» EXERCISE PROMPT
Return the lines below exactly, starting with the line that contains "[Toggle fullscreen] (43, 2560)" and stopping after the last line.

Collected data entries
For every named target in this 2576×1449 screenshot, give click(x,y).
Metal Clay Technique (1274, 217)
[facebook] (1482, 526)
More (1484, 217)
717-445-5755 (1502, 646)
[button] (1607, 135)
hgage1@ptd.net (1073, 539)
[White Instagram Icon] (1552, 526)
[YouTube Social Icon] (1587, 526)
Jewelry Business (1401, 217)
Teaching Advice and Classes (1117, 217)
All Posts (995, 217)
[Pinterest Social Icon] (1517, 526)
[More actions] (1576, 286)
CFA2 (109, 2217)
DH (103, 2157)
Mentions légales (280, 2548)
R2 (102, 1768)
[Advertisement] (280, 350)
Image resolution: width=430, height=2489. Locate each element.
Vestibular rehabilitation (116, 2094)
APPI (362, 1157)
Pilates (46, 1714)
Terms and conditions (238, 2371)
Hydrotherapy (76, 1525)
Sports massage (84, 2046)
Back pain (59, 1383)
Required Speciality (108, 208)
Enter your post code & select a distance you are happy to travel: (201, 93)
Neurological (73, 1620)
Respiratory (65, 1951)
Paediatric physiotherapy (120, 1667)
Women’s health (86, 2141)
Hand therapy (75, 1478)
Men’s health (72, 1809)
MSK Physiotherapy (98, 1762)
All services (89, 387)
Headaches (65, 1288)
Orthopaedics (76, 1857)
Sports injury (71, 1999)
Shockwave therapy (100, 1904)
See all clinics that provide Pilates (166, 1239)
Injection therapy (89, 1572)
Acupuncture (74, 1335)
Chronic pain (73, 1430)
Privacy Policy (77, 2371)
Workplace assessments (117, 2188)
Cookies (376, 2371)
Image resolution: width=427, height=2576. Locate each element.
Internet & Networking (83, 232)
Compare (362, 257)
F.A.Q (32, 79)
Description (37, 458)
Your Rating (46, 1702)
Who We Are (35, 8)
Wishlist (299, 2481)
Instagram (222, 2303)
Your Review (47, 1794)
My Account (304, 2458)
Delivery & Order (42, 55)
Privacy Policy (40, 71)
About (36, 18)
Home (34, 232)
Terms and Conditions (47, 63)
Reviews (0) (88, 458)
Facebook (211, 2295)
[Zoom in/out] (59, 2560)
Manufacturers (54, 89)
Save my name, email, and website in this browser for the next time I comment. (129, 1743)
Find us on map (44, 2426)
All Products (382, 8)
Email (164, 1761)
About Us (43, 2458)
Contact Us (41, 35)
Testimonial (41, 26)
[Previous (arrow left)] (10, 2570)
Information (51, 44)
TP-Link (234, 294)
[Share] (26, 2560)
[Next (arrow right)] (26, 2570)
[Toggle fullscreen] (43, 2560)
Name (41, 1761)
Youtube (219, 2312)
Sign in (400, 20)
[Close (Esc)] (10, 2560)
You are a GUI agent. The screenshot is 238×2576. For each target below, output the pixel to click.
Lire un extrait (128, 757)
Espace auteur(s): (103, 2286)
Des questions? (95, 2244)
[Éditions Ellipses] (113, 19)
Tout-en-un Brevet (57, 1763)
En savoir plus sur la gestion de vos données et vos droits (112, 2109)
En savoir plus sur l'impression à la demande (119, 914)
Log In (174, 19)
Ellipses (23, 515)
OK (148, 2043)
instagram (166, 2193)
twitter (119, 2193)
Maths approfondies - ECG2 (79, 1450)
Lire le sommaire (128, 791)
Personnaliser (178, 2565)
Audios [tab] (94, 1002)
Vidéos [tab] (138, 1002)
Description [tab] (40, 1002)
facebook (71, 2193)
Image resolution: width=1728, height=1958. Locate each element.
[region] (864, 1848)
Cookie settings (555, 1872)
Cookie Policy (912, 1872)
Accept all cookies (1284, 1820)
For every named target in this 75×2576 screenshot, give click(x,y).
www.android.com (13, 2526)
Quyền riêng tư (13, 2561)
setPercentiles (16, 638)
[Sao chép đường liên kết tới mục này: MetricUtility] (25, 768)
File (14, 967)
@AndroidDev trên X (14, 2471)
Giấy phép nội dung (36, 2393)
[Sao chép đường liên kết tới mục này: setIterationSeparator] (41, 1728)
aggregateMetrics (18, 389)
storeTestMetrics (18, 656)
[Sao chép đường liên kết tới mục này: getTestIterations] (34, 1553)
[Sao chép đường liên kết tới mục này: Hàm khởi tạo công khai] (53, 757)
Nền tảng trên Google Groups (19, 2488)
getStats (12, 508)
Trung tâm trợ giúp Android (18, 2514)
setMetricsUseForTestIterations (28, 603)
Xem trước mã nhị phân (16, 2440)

» TASK RESULT
[Toggle fullscreen] (43, 2560)
Name (41, 1761)
Youtube (219, 2312)
Sign in (400, 20)
[Close (Esc)] (10, 2560)
You are a GUI agent. The screenshot is 238×2576. For each target below, output the pixel to click.
Lire un extrait (128, 757)
Espace auteur(s): (103, 2286)
Des questions? (95, 2244)
[Éditions Ellipses] (113, 19)
Tout-en-un Brevet (57, 1763)
En savoir plus sur la gestion de vos données et vos droits (112, 2109)
En savoir plus sur l'impression à la demande (119, 914)
Log In (174, 19)
Ellipses (23, 515)
OK (148, 2043)
instagram (166, 2193)
twitter (119, 2193)
Maths approfondies - ECG2 (79, 1450)
Lire le sommaire (128, 791)
Personnaliser (178, 2565)
Audios [tab] (94, 1002)
Vidéos [tab] (138, 1002)
Description [tab] (40, 1002)
facebook (71, 2193)
Image resolution: width=1728, height=1958. Locate each element.
[region] (864, 1848)
Cookie settings (555, 1872)
Cookie Policy (912, 1872)
Accept all cookies (1284, 1820)
For every named target in this 75×2576 screenshot, give click(x,y).
www.android.com (13, 2526)
Quyền riêng tư (13, 2561)
setPercentiles (16, 638)
[Sao chép đường liên kết tới mục này: MetricUtility] (25, 768)
File (14, 967)
@AndroidDev trên X (14, 2471)
Giấy phép nội dung (36, 2393)
[Sao chép đường liên kết tới mục này: setIterationSeparator] (41, 1728)
aggregateMetrics (18, 389)
storeTestMetrics (18, 656)
[Sao chép đường liên kết tới mục này: getTestIterations] (34, 1553)
[Sao chép đường liên kết tới mục này: Hàm khởi tạo công khai] (53, 757)
Nền tảng trên Google Groups (19, 2488)
getStats (12, 508)
Trung tâm trợ giúp Android (18, 2514)
setMetricsUseForTestIterations (28, 603)
Xem trước mã nhị phân (16, 2440)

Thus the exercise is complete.